Eric goes on to explain the three engines of growth, where startups should try to align their efforts on one, in order to stay focused on a relatively small set of metrics:

  1. The Sticky Engine of Growth: Products with high customer retention rate, with an expectation that new customers will continue using the products. These companies need to monitor their churn rate carefully, since the rate of growth is simply the natural growth rate - churn rate.

  2. The Viral Engine of Growth: Products where awareness spreads rapidly between persons, similar to how a virus becomes an epidemic. Customers are not intentionally acting as evangelists. Growth rather happens automatically as a side effect of customers using the product. Just like covid - viruses are not optional. The viral loop (feedback loop) powers the viral engine and its speed is determined by the viral coefficient which measures how many new customers will use the product as a consequence of onboarding one new customer. The higher this viral coefficient, the faster the product spreads. These companies need to obsessively focus on the viral coefficient, because tiny changes in this number cause dramatic changes in future growth. Thus, many viral products are free to use with extremely low frictions to signup, but rather rely on indirect revenue streams like advertising.

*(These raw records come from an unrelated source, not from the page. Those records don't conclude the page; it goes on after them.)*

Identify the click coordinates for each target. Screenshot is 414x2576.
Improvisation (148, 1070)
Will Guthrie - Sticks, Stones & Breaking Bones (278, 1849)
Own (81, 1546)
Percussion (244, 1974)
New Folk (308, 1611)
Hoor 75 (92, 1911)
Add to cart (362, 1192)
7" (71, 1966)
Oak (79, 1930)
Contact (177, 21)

  3. The Paid Engine of Growth: Products where new customers are acquired through paid channels - usually through advertising. These companies can increase the rate of growth either by lowering the cost of acquisition (CAC) or increase revenue from each customer (LTV).

Technically several engines of growth can operate in a business at a time, but Ries suggests to focusing on one.

Not being afraid to challenge your vision or idea

Build the wrong thing is not inherently bad. But, building the wrong thing and not realizing it is pretty much the worst thing you could do, since it means you are building something nobody wants or needs. Thus, it won’t help you how much you optimize or market this product - you will have a tough time succeeding.Instead, if you are iterating through the Build-Measure-Learn loop, getting customer feedback, and deploying innovation accounting to make sure you are measuring the right things and not just staring at vanity metrics, you will be in a much better position.

“If you cannot fail, you cannot learn.”

Achieving validated learning and not being afraid to fail is absolutely essential to a company. I like how Eric Ries constantly pushes this mantra - you should not be afraid to challenge your vision and ask yourself “should this product be built?“. It is easy getting caught up in alot of technicalities or details - but, to me, taking a step back and answering these questions is powerful - helping you to stay focused and build real value.

Lean thinking applied to tech startups - far-fetched?

The Lean Startup is an absolute classic, that most entrepreneurs, founders, and startup people have either read or heard alot about. So what is the fuzz about? Well, this book was on my reading list for these exact reasons and being very well-reviewed with a 4.1 on GoodReads, and it didn’t disappoint, well sort of…

Now having finished it, maybe it was a bit overhyped. With a background with a B.Sc. in Industrial Engineering and Management I have had lean thinking bashed into my skull for years. So I was no stranger to the world of Lean methodology, but applying this rather scientific approach and framework to startups in “extreme uncertainty” as Ries explains it, is really not as straightforward.

To me, alot of the methodologies, advice and tips in the book are great to apply and be reminded of when building a company.

But sometimes the advice seem rather trivial and the connection to Lean thinking is a bit far-fetched.Obviously, a startup needs to put the customer first, focus on what customers want and is benefited from, eliminate unnecessary activities and have extremely fast cycle times. I am not just sure the innovation accounting and Build-Measure-Learn are truly scientific methods as such and really always possible to apply in the world of “extreme uncertainty” that startups live in. Sometimes the “just-do-it” approach it is the only option available, well to be honest a lot of the time.. To me, starting a company is just as much a craft as a science. But we can definitely always push for minimizing uncertainty where possible.